The company said in a statement: "Pfizer disagrees with this guidance based on a thorough review of our clinical trial database. While Pfizer has not pursued a licence for the treatment of paediatric MDD, Pfizer believes that the robust clinical programme involving sertraline suggests no increased risk of harm to any population, including children and adolescents."

Meanwhile Lustral and Solvay's Faverin are the only two drugs in the class licenced to treat OCD in children. Pfizer said the MHRA had 'recently reaffirmed' the safety of its drug in the treatment of OCD in children which it has been licensed since 1997.

The new MHRA guidance notes that some children being treated for this condition will be on other SSRIs, and that worried parents should discuss their concerns with their child's doctor.

The new guidelines have been published ahead of the expert committee's final rulings on the overall safety of SSRI class, which is due sometime in spring 2004.

Professor Ian Weller, chairman of the group said: "We are now working on completing the review of the safety of these medicines in adults. This is one of the most comprehensive reviews of a class of medicines ever to be undertaken and it ispainstaking work, examining evidence from literally hundreds of clinical trials but we are determined to see this important work through.

"In the meantime, there is no evidence to suggest that the risks of treatment outweigh the benefits in adults. Patients who are experiencing any side effects or are concerned about their treatment should discuss these with their doctor," he concluded.

The investigation has been dogged by controversy: in March this year the first investigation into the drugs was aborted after members of the expert committee were found to have undeclared links to pharmaceutical companies. In May a new committee was appointed, and included patient representatives for the first time.

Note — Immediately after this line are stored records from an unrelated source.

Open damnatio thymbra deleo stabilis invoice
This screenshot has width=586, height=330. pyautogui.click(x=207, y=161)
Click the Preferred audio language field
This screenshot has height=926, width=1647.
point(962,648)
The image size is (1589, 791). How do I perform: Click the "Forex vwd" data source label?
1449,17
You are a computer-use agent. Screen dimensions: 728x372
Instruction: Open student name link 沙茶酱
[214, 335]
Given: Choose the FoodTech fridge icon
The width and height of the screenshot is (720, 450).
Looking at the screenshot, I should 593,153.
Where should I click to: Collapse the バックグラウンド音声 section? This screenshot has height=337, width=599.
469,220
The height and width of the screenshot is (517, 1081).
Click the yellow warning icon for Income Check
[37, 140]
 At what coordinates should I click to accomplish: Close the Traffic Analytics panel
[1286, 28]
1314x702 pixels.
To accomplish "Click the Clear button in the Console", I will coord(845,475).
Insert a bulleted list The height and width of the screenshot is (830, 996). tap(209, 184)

In response to continuing criticism about its lack of transparency, the MHRA is making available for the first time clinical trial data from all the drugs concerned, with the blessing of the drug companies who made it available to the expert committee.

The MHRA also defended the time taken to issue the guidance, but mental health charity Mind said the large-scale off-label prescribing to children of a drug now proven to be harmful was "totally unacceptable."

Mind chief executive and a member of the inquiry team Richard Brook said: "The loud voices of users and a high profile campaign started a course of events that led to today's announcement. Long-term, effective and strong regulation has not been evident in this case or provided the type of information consumers have the right to expect.

"Mind believes that if consumers are to have any confidence in this programme the government must instigate a full and independent review [of the MHRA 's operations] with significant consumer involvement of this flawed regulatory process without delay.

He concluded: "There are enormous commercial interests trying to influence decisions about the use of drugs. Pharmaceutical companies represent the second largest industry in the UK. The public needs to have confidence that their health is being properly protected - particularly where children are concerned - and I do not believe we have a process in place at present that ensures this is happening."

Meanwhile Marjorie Wallace, chief executive of SANE, another mental health charity expressed doubts about the new guidance: "We acknowledge that some of the new anti-depressants can have disturbing side effects in children and adolescents. However, because of the huge lack of psychologists and others able to provide alternative help, withdrawing these drugs will leave many families struggling without the chance of treatment and left, often in desperation, to cope as best they can."

A Europe-wide assessment of the benefit/safety profile of GlaxoSmithKline's Seroxat in all patients was announced by the EMEA in July following a request from the MHRA.